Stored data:

'''

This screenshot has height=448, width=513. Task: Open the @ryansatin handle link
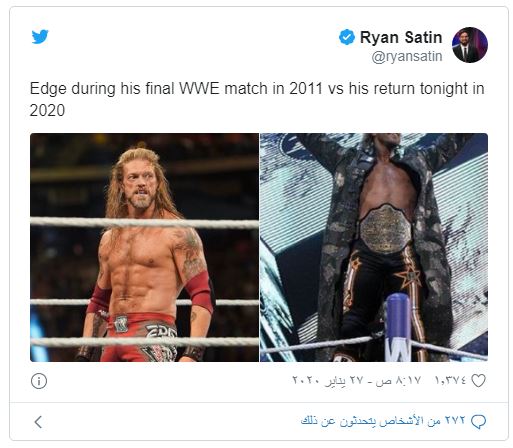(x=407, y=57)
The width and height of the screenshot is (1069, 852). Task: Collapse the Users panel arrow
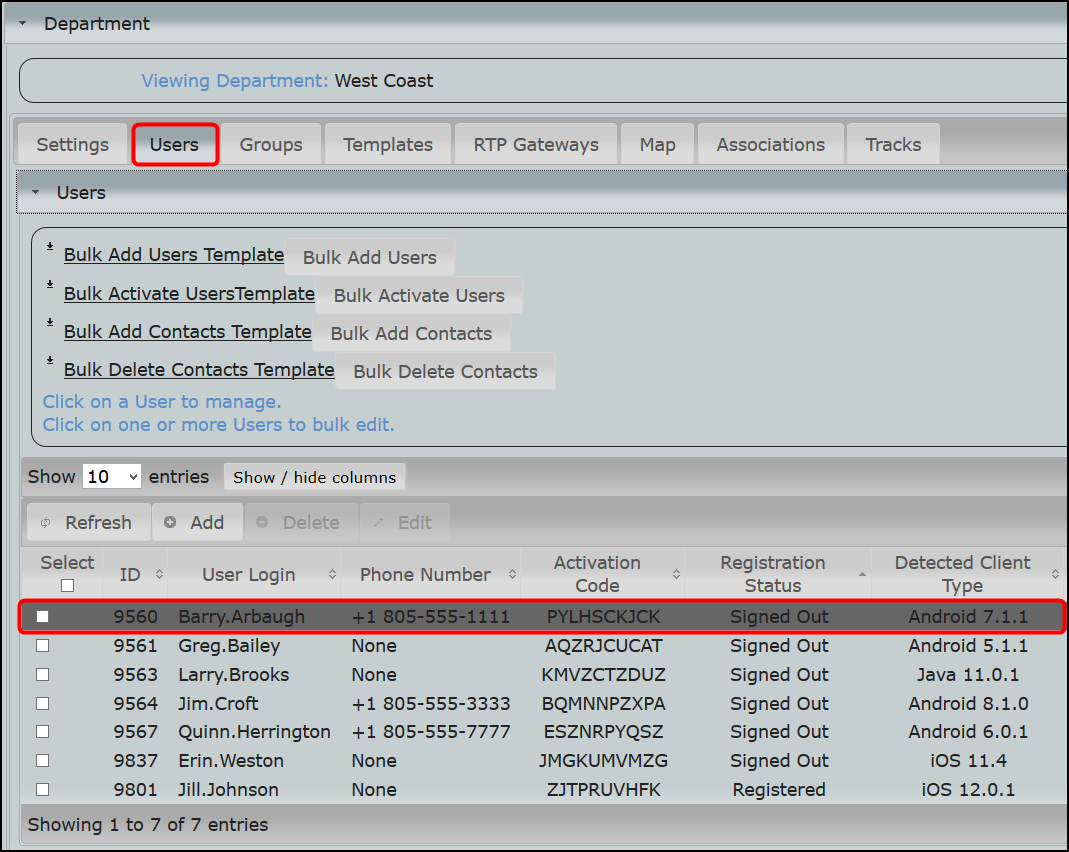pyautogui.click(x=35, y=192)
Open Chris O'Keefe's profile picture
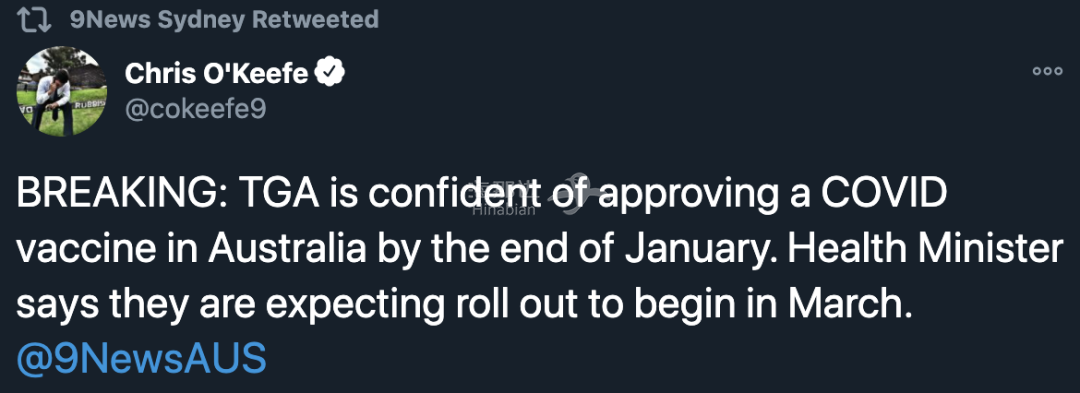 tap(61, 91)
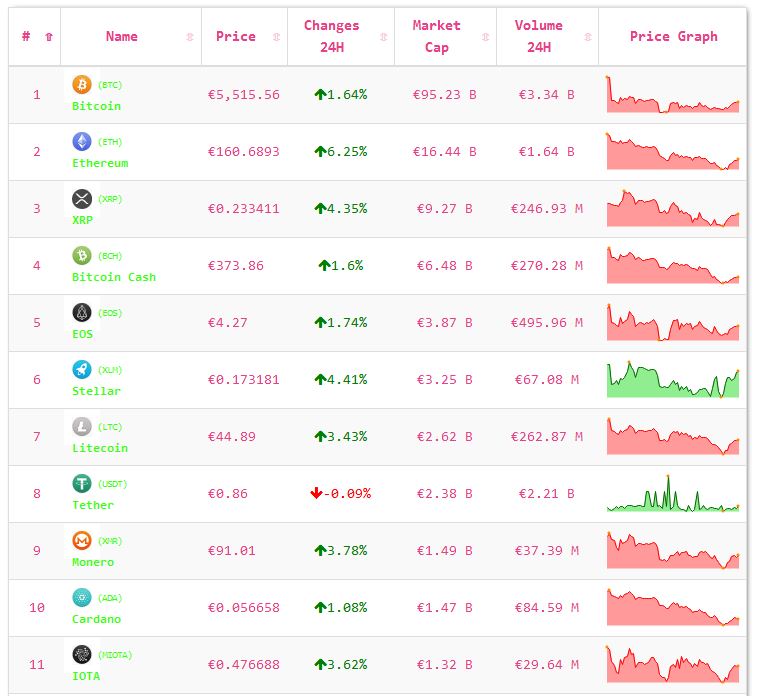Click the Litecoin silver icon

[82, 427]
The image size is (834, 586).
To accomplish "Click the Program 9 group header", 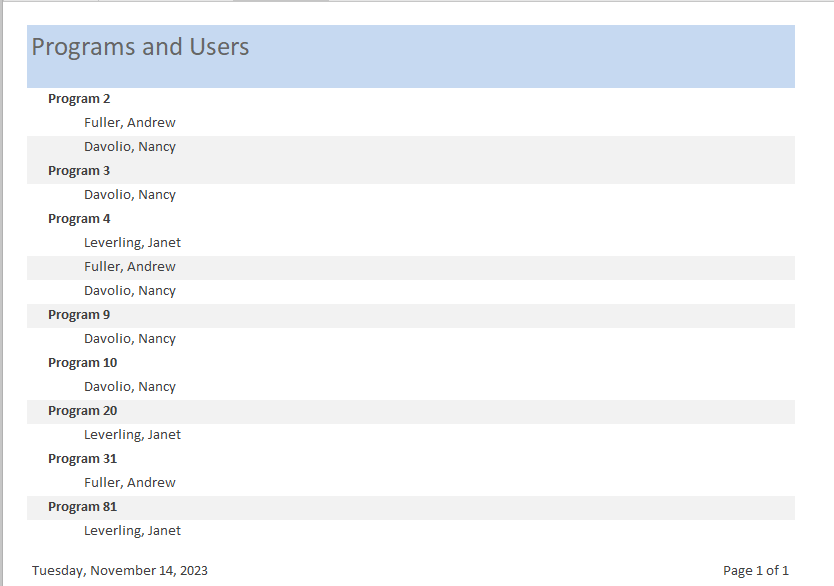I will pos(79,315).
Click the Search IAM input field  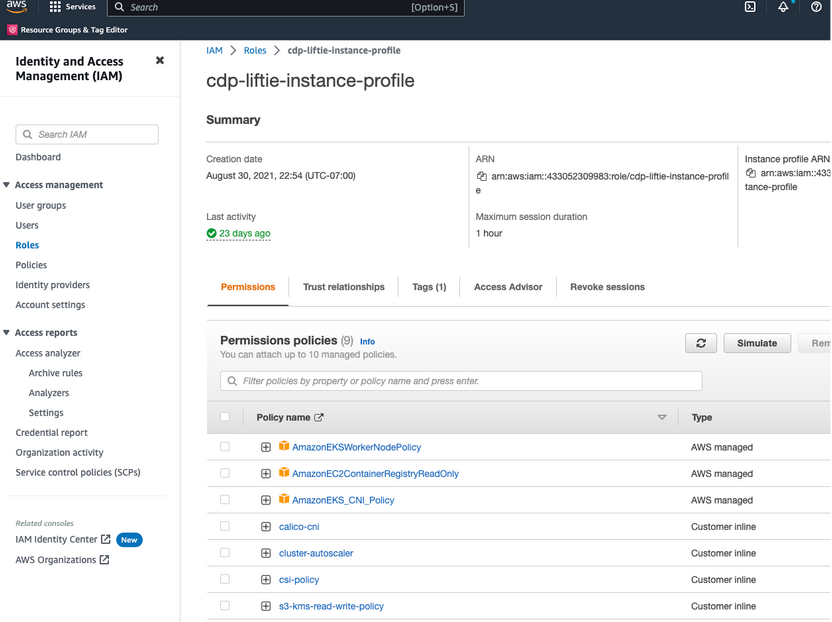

'''
'''

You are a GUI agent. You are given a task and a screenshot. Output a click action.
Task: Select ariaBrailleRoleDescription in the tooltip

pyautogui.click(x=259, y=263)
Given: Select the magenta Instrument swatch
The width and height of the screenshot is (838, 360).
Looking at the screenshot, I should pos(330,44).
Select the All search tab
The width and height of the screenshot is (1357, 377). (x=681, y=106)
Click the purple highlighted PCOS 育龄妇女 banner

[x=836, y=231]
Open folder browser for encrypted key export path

'''
'''

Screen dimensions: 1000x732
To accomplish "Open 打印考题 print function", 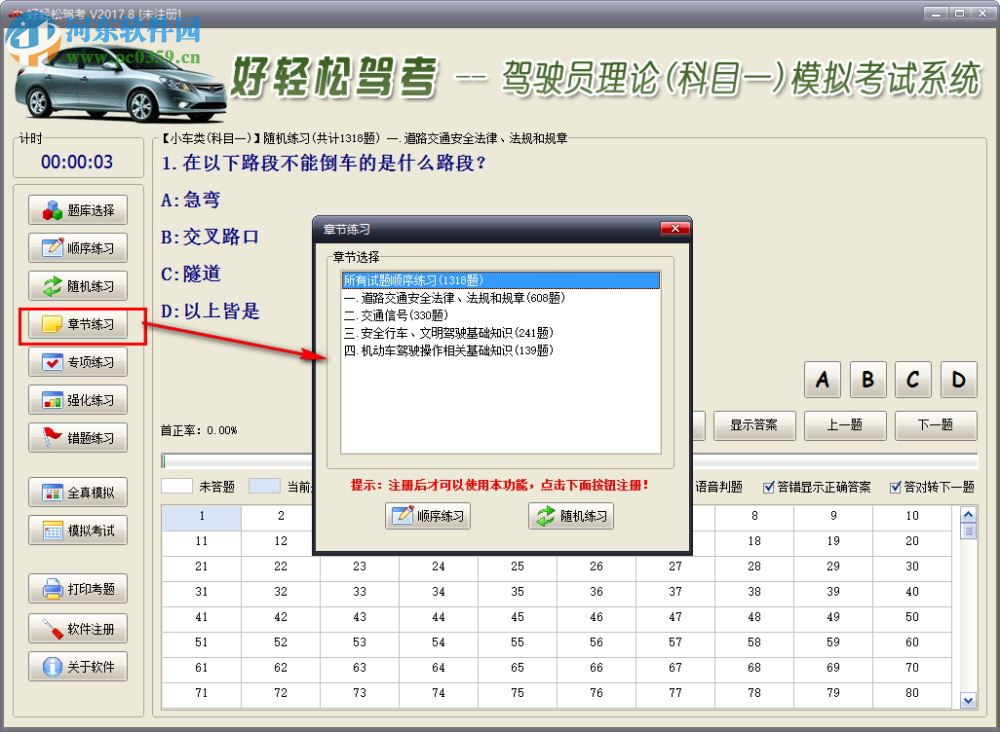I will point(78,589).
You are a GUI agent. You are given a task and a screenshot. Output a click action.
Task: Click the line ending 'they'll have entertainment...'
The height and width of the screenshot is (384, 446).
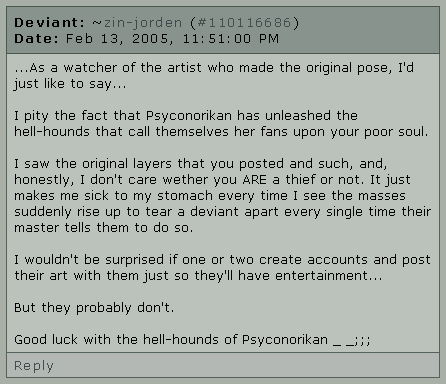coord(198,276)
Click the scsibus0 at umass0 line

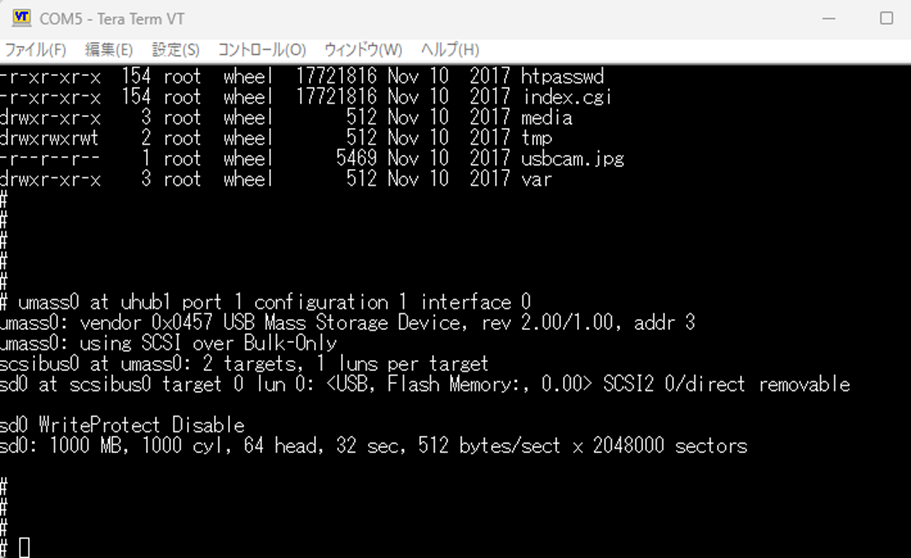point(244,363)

'''

Task brief:
Which lines above run from the one containing "Task: Select ariaBrailleRoleDescription" to the one containing "Open folder browser"? Give them again exactly, both ends included.

Task output:
Task: Select ariaBrailleRoleDescription in the tooltip

pyautogui.click(x=259, y=263)
Given: Select the magenta Instrument swatch
The width and height of the screenshot is (838, 360).
Looking at the screenshot, I should pos(330,44).
Select the All search tab
The width and height of the screenshot is (1357, 377). (x=681, y=106)
Click the purple highlighted PCOS 育龄妇女 banner

[x=836, y=231]
Open folder browser for encrypted key export path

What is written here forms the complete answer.